Amis ? Rivaux ? La première partie de la soirée évite la question puisque les chanteurs ni ne s’affrontent, ni se confrontent mais offrent un aperçu de leurs talents respectifs dans un échantillon de mélodies. Rossini, Donizetti, Verdi, Bellini : le répertoire est balisé ; l’expérience déjà pèse de tout son poids sur les impressions.
Au cadet – Levy Segkapane –, l’inévitable fraîcheur de la voix mais aussi un format réduit, libre dans l’aigu jusqu’à déjà conquérir des notes incroyables, plus restreint dans le médium avec une approche d’abord technique des partitions, envisagées comme des défis à relever, sans souci d’expression. Etranger à cette vocalité légère et virtuose, Verdi (il Tramonto) s’avère hors de propos.
A l’ainé – Lawrence Brownlee – une moindre insolence mais un vocabulaire plus développé, une vocalise plus déliée et une volonté de caractérisation supérieure. La Ricordanza de Bellini, qui puise son inspiration mélodique à la même source que la scène de folie des Puritains, expose ces qualités.

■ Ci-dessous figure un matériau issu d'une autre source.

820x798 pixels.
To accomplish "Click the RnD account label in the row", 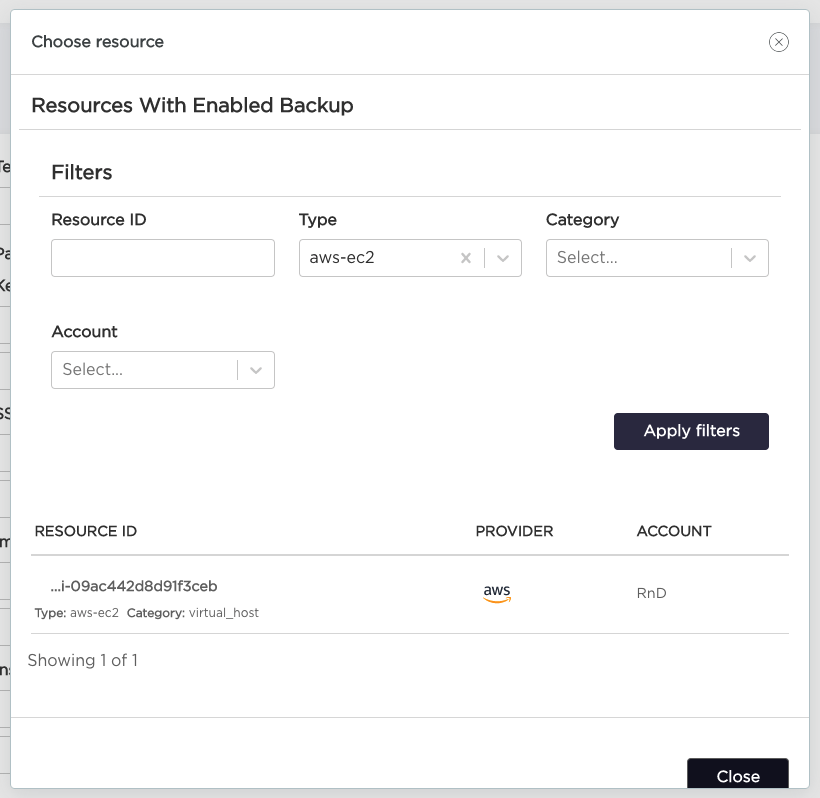I will click(x=650, y=593).
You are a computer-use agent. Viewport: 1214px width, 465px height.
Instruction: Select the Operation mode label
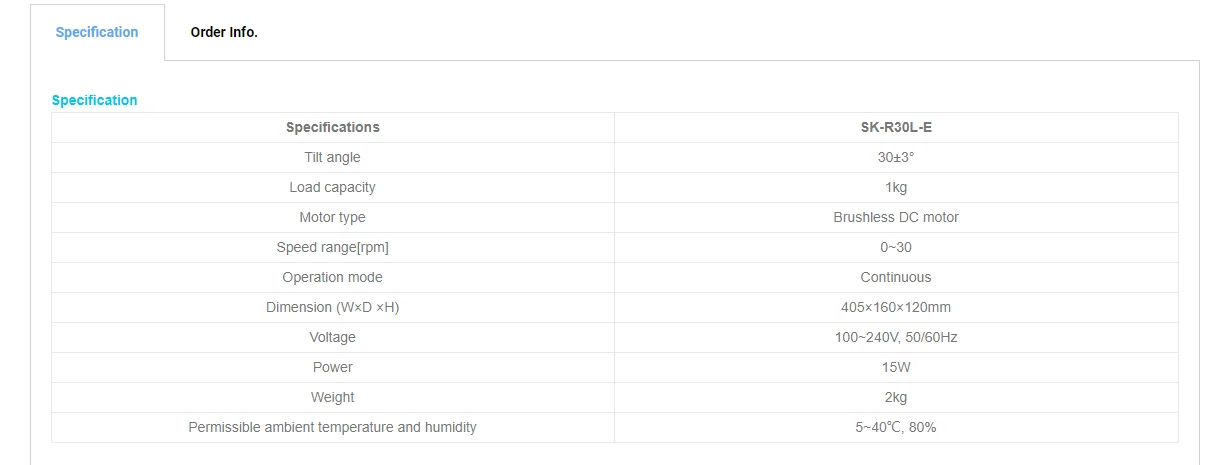tap(332, 277)
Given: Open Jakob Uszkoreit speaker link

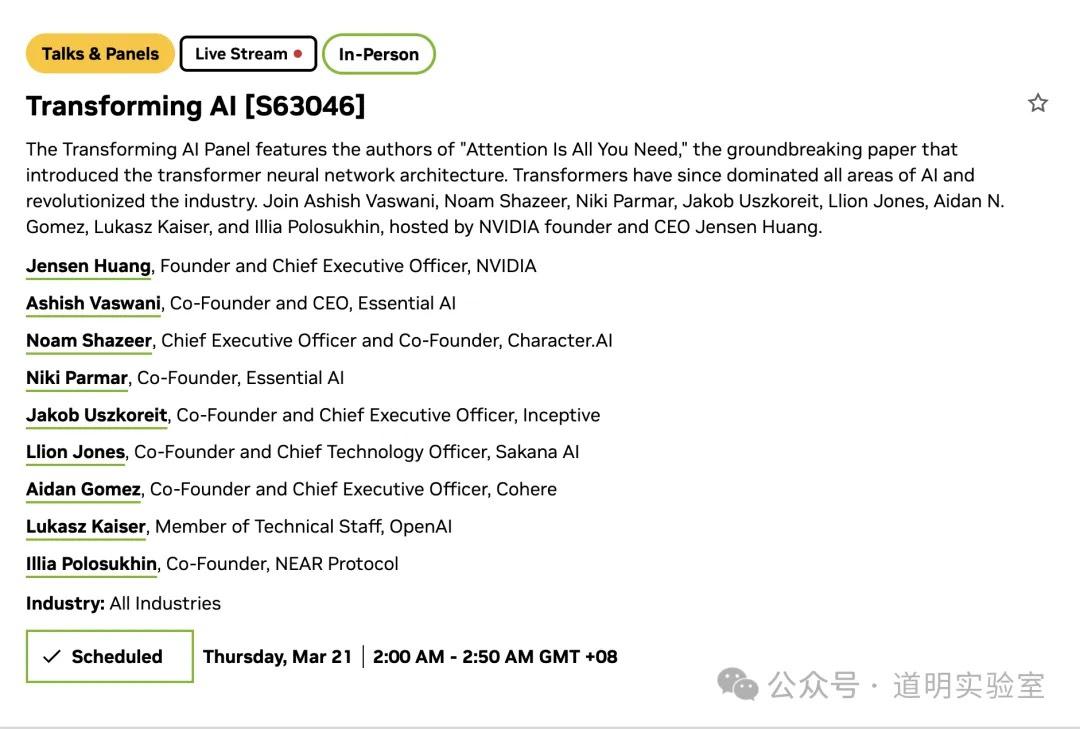Looking at the screenshot, I should point(97,415).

Fin de ce qui tiendrait lieu de première partie si la formule de l’Instant lyrique s’autorisait un entracte.
© Olivia Kahler
La suite s’apparente à une lutte acharnée, non entre les deux chanteurs, mais contre les limites de la voix humaine. Toujours plus haut, toujours plus long, toujours plus périlleux. La musique de Rossini – le duo de Ricciardo e Zoraide et plus encore celui d’Otello où les ténors se défient à la vie à la mort – est une incitation à l’exploit. Faut-il pour autant en écarter le sens ? Oublier de raconter l’histoire ? Dans les deux airs d’opéras insérés entre les deux duos, extraits de Marin Faliero et Il Pirata, Lawrence Brownlee prendrait une nouvelle fois l’avantage, par la conduite exemplaire du chant, l’égalité de la ligne, la souveraineté de la technique si Levy Segkapane, avec l’impudence de la jeunesse, ne bousculait les repères en prenant tous les risques. Que vaut le plus argumenté des raisonnements lorsque la raison n’est plus de mise ? Le numéro de haute-voltige est stupéfiant. C’est pourtant dans l’air des Misérables, chanté une nouvelle fois aux frontières de l’inaccessible mais avec ce supplément d’âme précédemment négligé, que le ténor sud-africain se montre sous son jour le plus émouvant.
En dépit d’une supposée mais imperceptible fatigue, le duo d’Otello repris une nouvelle fois pour satisfaire un public insatiable, achève de conquérir la salle qui salue debout ces conquérants de l’impossible.